1

I am trying to use feature tools to generate some new features using only some specified columns for the Titanic dataset. In my case I want to do a transform 'add_numeric' and 'multiply_numeric' on Age, Pclass and log10splitfare. I have followed the syntax given here to the best of my knowledge but no avail. The code below does not error out but it does not produce any additional columns. I also used this stackoverflow link as a reference.

es = ft.EntitySet(id = 'Titanic')
es.entity_from_dataframe(entity_id = 'data', dataframe = ftdataset_cleaned, 
                         make_index = False, index = 'index')

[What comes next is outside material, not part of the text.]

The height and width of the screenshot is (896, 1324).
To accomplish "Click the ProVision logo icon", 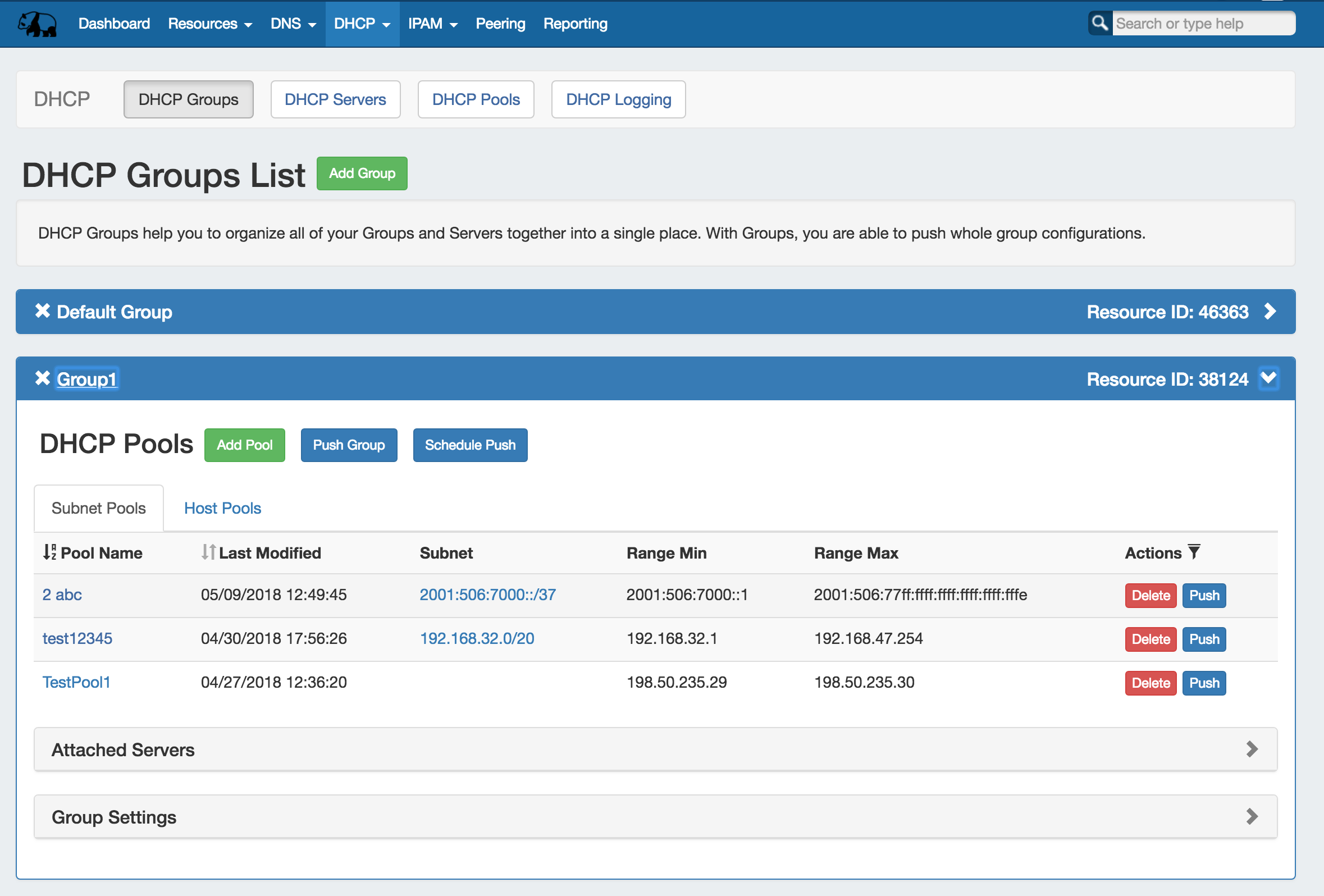I will (x=37, y=24).
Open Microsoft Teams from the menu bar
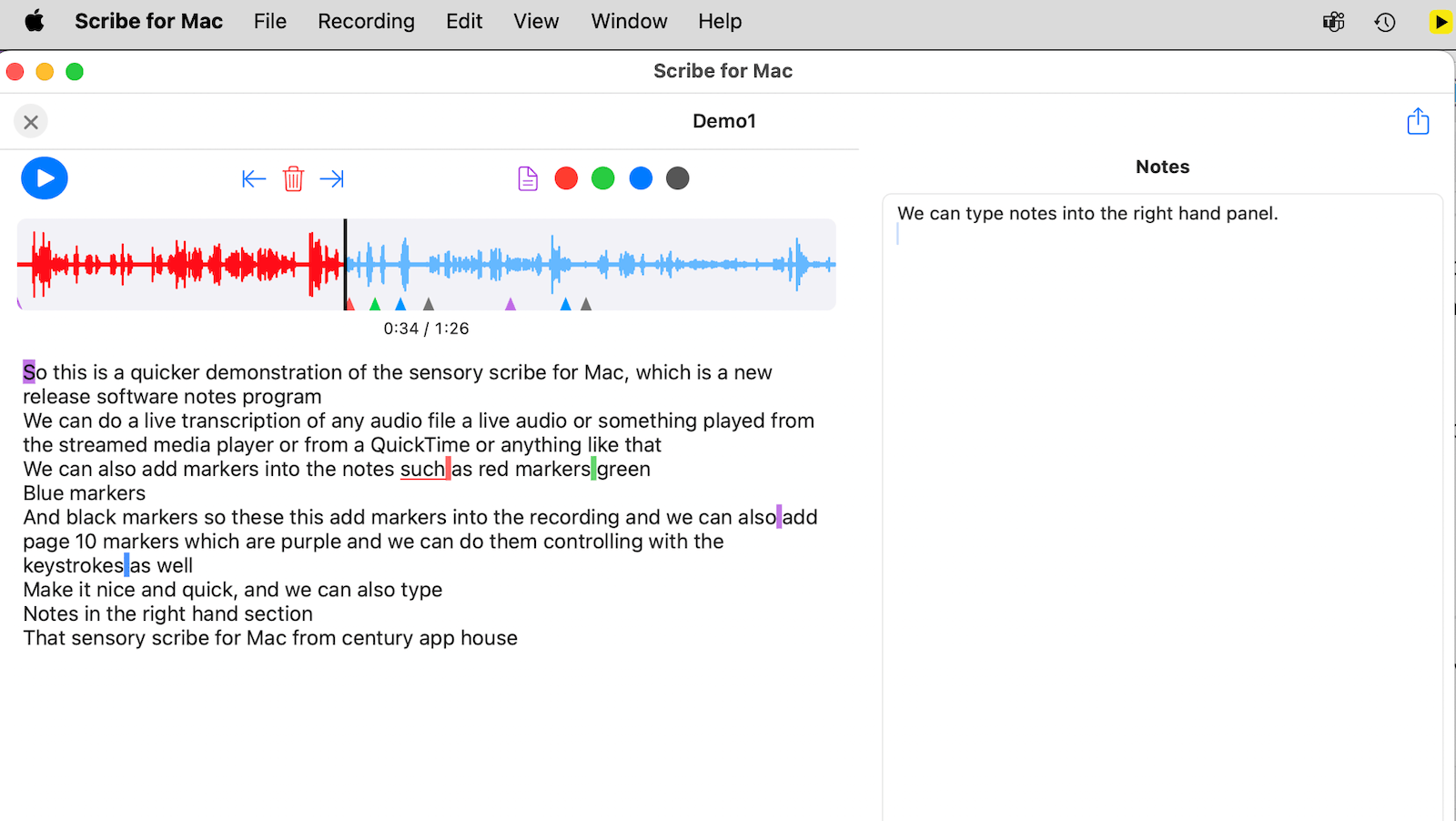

# Run deep feature synthesis with transformation primitives
feature_matrix, feature_defs = ft.dfs(entityset = es, target_entity = 'data',
                                      trans_primitives = ['add_numeric', 'multiply_numeric'],
                                      primitive_options= {('add_numeric', 'multiply_numeric'):{"include_entities": ['Age','PClass','log10SplitFare']}}
                                      )
Leo Torres
  • 673
  • 1
  • 6
  • 18

1 Answers1

6

You can use the include_variables option to specify which columns in an entity to use for specific primitives

feature_matrix, feature_defs = ft.dfs(
    entityset=es,
    target_entity='data',
    trans_primitives=['add_numeric', 'multiply_numeric'],
    primitive_options={
        ('add_numeric', 'multiply_numeric'): {
            'include_variables': {'data': ['Age', 'PClass', 'log10SplitFare']}}})

This guide goes a little more in depth about the different ways you can control how primitives are applied.